## WORK REQUIRED
Repeat word for word the part of the passage below starting at "Sometimes, when the" and ending at "a year ago.".

The Magnetic Fields – No One Will Ever Love You

I’m second choice with the dog even. Third, really. Rawles prefers either roommate over me.

If we’re alone in the apartment, he’s affectionate. He’ll burrow into my chest as I’m watching soccer, or prance around in excitement as I put on my shoes, or sleep in my bed, his chin resting on my stomach. But when someone else is around, the pecking order is clear.

Sometimes, when the humans are sitting on the couch watching Modern Family or something, I’ll call Rawles and pat my thighs. He’ll jump up, walk over my lap and snuggle with the roommate next to me.

For Valentine’s Day I bought myself 69 Love Songs.

The Magnetic Fields – (Crazy For You But) Not That Crazy

Because we live in the Western world and read from left to right, the steak knives on the left endure much heavier use. In the row of six along the bottom of the knife block in the kitchen, the far right one seldom leaves its slot. The two middle ones probably haven’t breathed fresh oxygen since we moved in three-quarters of a year ago.

## EXTRACTED ENTRIES

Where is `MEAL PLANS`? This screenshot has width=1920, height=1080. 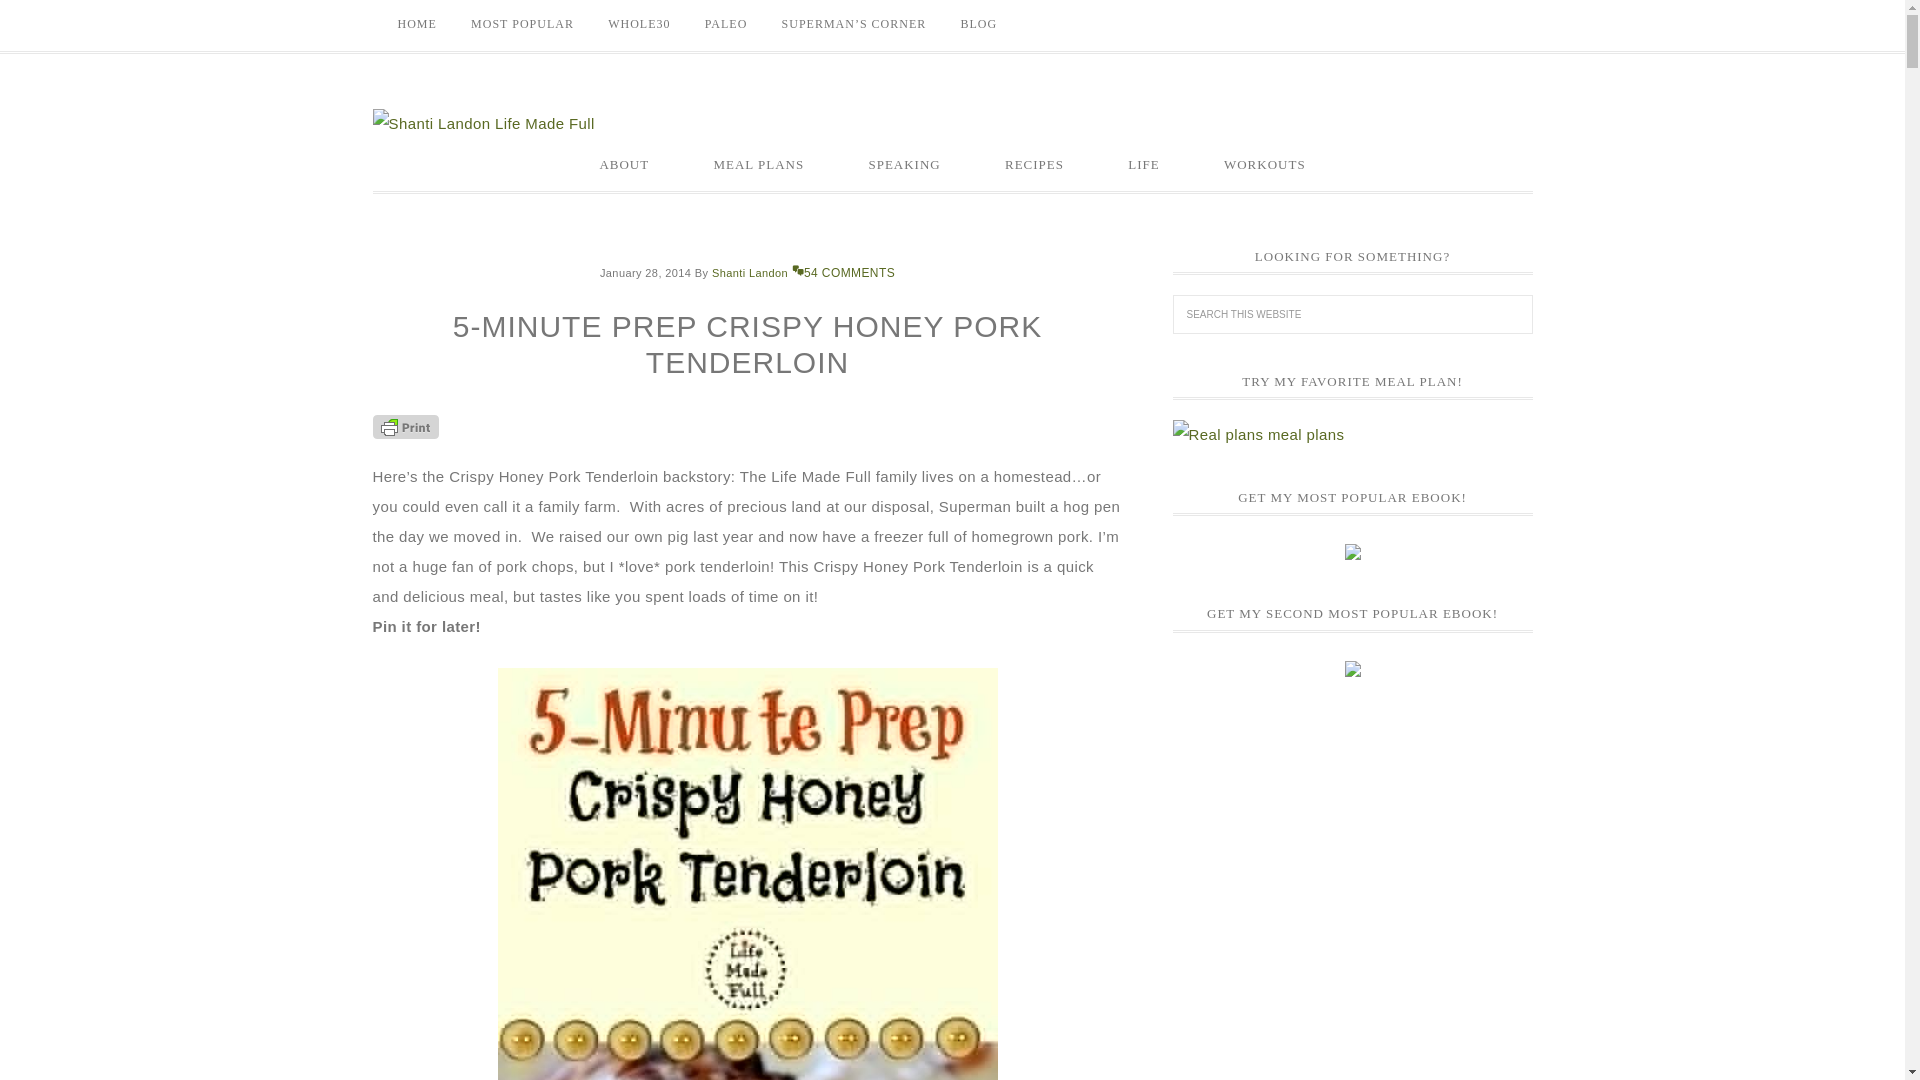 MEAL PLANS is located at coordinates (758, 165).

--

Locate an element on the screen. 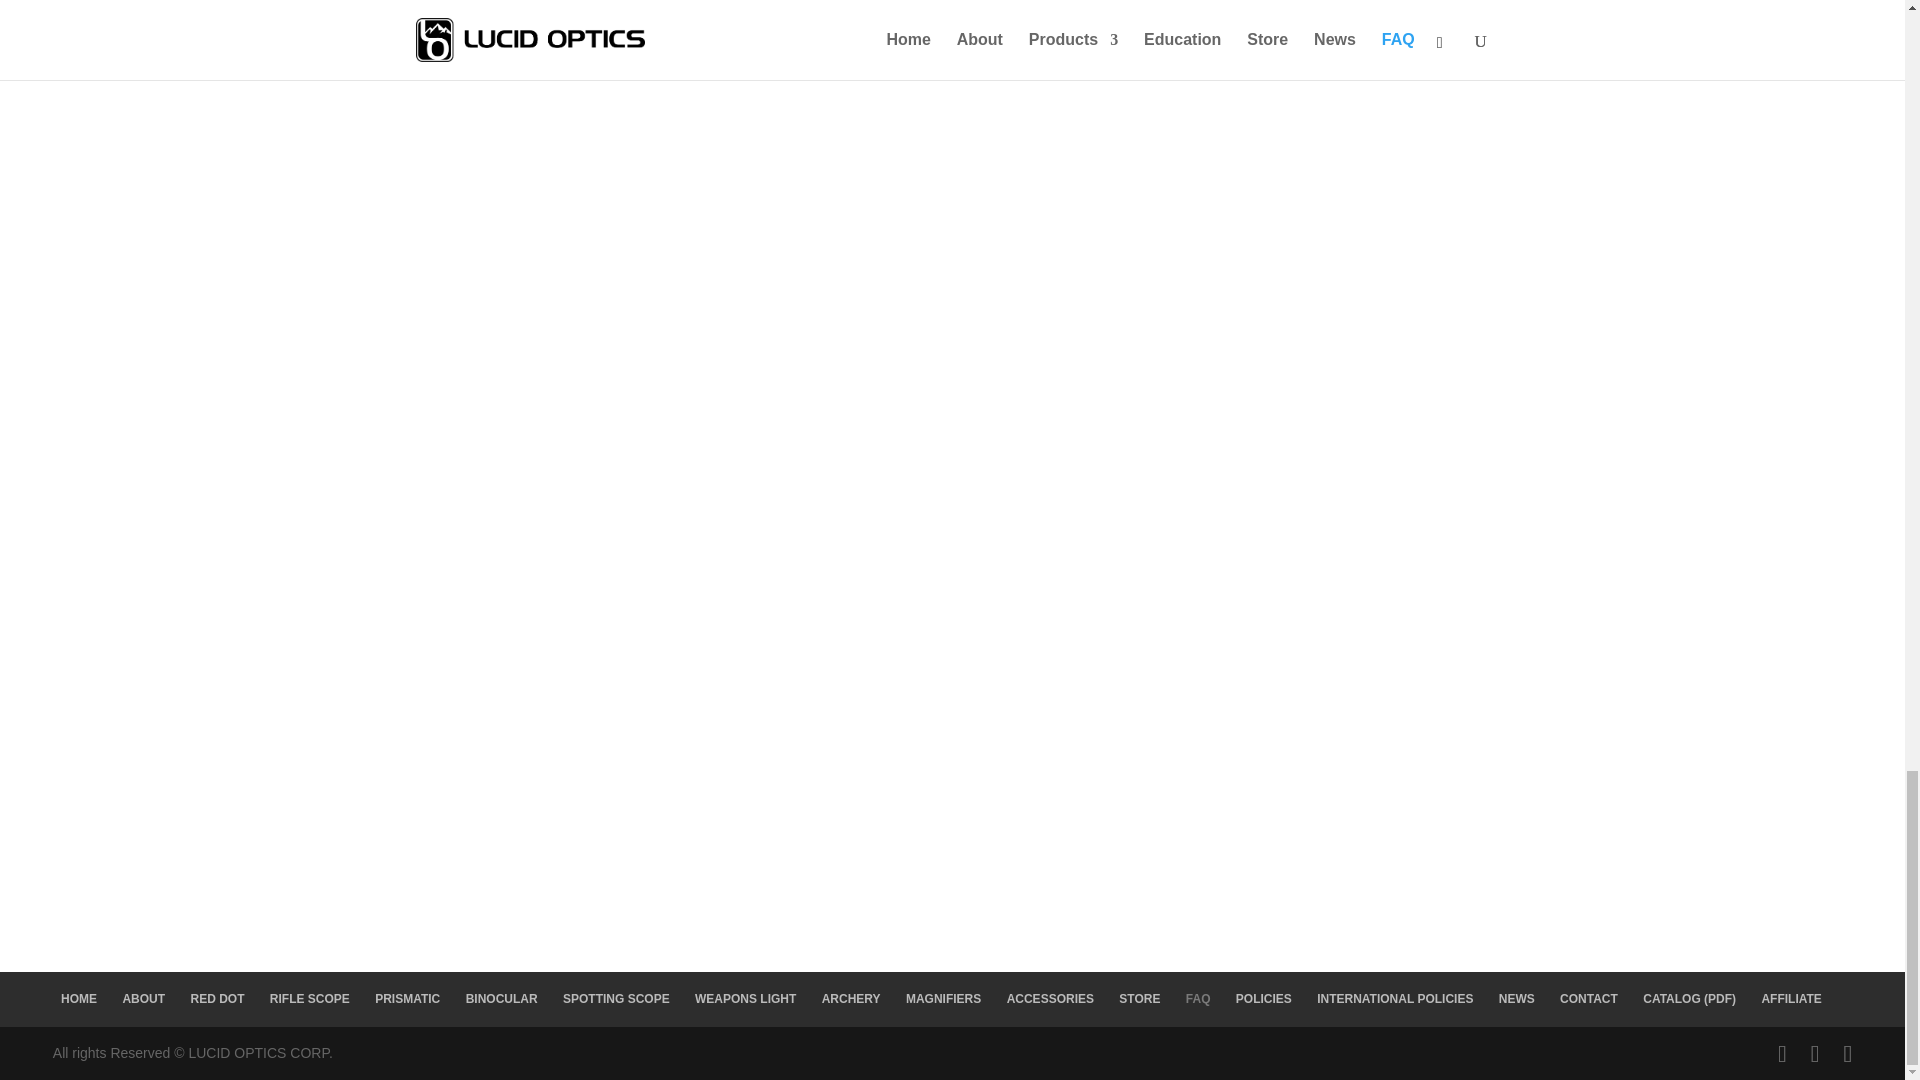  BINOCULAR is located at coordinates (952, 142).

==

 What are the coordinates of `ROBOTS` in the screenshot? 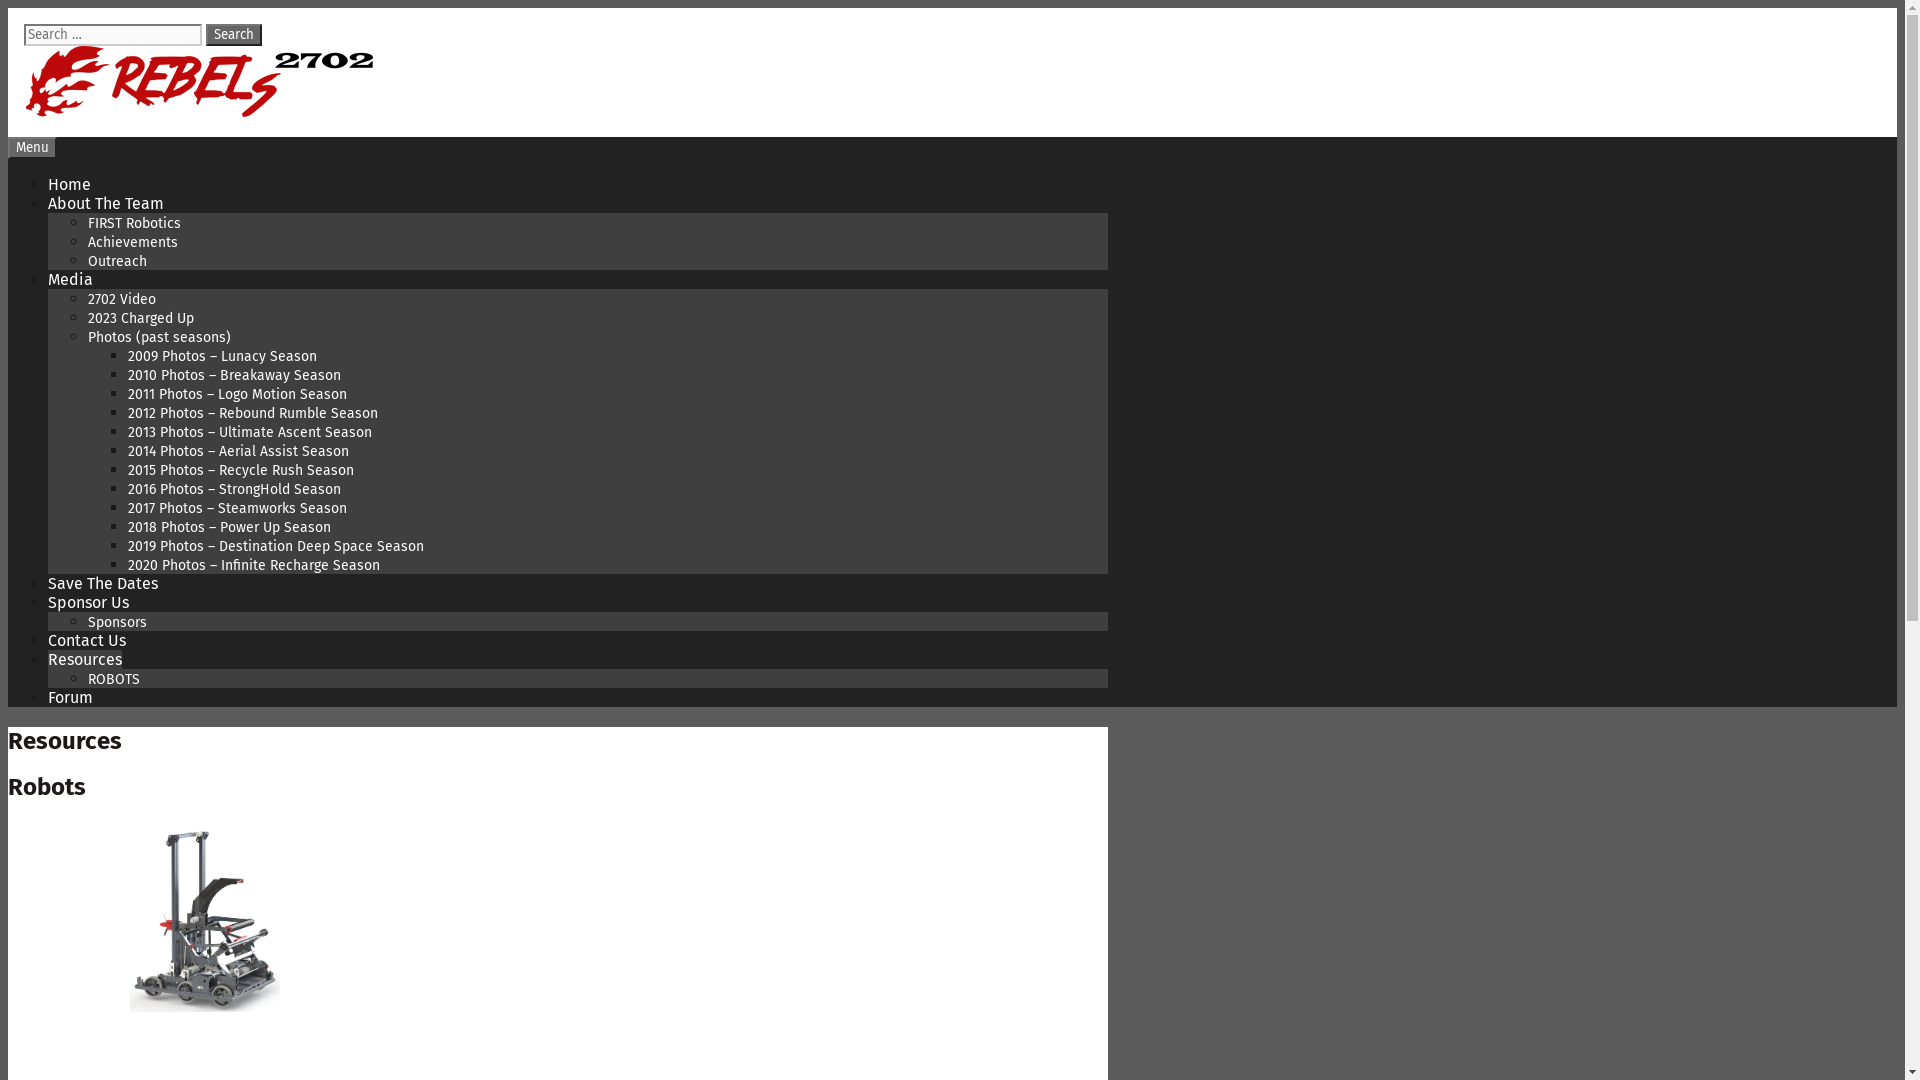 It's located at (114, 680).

## EXERCISE ANSWER
Sometimes, when the humans are sitting on the couch watching Modern Family or something, I’ll call Rawles and pat my thighs. He’ll jump up, walk over my lap and snuggle with the roommate next to me.

For Valentine’s Day I bought myself 69 Love Songs.

The Magnetic Fields – (Crazy For You But) Not That Crazy

Because we live in the Western world and read from left to right, the steak knives on the left endure much heavier use. In the row of six along the bottom of the knife block in the kitchen, the far right one seldom leaves its slot. The two middle ones probably haven’t breathed fresh oxygen since we moved in three-quarters of a year ago.